今回の匿名化の方法は、おそらく以下のようになるかと思います。
・顧客名 → 無
・カード番号 → 無
・住所 → 都道府県のみ(東京都)
・年齢 → 一定の階層区分(25~30歳)
・年収 → 一定の階層区分(300万円台)
・利用店名 → 一定のカテゴリー業種(医療・ドラッグストア)
・利用金額→一定の階層区分(2千円台)
つまり、「東京在住の25~30歳で年収300万円台の男性はドラッグストアで月に何回、どれ位の金額を利用する」位の情報が提供されるイメージと思います。
また、POSレジの情報を利用できるのであれば、利用場所のカテゴリー別から「個別商品」までの利用状況が分かるような情報に加工することも可能でしょう。
以上の情報が有効か否かは、利用する企業側の判断になりますが、4400万枚のカード情報の結果となればそれなりに活用できそうです。

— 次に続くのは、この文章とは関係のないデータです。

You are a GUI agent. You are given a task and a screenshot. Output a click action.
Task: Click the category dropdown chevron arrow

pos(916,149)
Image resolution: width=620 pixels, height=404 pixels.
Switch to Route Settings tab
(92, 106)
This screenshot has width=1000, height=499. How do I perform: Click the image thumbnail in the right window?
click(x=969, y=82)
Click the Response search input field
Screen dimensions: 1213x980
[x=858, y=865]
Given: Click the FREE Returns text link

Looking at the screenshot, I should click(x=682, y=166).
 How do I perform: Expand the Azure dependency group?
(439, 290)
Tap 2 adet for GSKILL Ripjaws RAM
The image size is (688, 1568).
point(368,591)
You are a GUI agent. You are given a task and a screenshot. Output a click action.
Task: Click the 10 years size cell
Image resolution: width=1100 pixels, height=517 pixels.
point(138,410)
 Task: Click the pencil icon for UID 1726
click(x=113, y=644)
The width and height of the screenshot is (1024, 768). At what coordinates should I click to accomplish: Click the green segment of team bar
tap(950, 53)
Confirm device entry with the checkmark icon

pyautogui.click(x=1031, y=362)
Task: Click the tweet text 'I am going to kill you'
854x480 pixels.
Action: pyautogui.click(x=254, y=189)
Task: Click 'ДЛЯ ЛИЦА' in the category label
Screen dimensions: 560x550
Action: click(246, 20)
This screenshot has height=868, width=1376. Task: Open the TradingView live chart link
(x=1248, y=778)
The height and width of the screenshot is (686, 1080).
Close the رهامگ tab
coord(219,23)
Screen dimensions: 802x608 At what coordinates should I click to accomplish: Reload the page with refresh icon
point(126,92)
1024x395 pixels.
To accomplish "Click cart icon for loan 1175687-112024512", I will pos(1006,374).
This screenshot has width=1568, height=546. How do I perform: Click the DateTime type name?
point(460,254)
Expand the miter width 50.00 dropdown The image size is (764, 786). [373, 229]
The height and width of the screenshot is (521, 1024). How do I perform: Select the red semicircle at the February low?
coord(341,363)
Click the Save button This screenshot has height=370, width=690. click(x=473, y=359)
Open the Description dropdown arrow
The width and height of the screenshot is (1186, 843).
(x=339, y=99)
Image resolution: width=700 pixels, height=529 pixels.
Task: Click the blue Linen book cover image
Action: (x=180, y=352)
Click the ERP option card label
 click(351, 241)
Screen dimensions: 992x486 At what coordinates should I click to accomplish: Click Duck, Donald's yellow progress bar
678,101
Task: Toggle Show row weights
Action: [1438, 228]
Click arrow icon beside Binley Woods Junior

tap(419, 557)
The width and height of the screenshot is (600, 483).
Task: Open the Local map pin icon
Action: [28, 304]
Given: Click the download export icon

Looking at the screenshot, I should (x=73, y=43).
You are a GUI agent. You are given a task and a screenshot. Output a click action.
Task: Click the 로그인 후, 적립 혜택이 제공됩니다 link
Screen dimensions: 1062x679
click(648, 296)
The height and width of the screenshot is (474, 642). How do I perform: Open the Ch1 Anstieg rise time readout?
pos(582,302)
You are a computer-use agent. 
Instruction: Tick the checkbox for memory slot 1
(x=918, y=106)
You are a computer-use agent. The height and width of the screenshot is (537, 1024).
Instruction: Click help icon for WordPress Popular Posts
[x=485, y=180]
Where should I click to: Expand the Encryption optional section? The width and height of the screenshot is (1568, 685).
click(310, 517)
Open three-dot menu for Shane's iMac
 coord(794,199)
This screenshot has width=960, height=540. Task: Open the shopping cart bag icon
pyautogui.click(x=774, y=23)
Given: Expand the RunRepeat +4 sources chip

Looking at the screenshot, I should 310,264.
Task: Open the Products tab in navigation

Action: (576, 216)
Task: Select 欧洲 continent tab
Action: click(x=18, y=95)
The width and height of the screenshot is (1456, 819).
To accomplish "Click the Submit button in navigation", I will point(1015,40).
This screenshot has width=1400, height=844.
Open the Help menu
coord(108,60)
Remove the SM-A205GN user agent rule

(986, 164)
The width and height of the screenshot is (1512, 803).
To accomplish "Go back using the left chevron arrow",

一方、国内銀行でもクレジットカードは銀行本体で発行しているので、預金口座情報や商品サービス利用情報、クレジット情報を総合的に活用できるのですが、本格利用しているケースは少ないのが現状です。
しかし、銀行本体の情報も加味した情報を「匿名加工情報」に変換して提供するということも、本来は考えられるはずですが、そこまで検討している銀行はあるのでしょうか。
Fintech的な捉え方で、他社のSNS(交流サイト)の投稿情報やスマートフォンの位置情報等との連携を可能にできるのであれば、更に有益な情報として提供できると思います。

そのためには、情報を利活用するスキルとノウハウを持つ人材=データサイエンティストを育てることが重要になるのでしょう。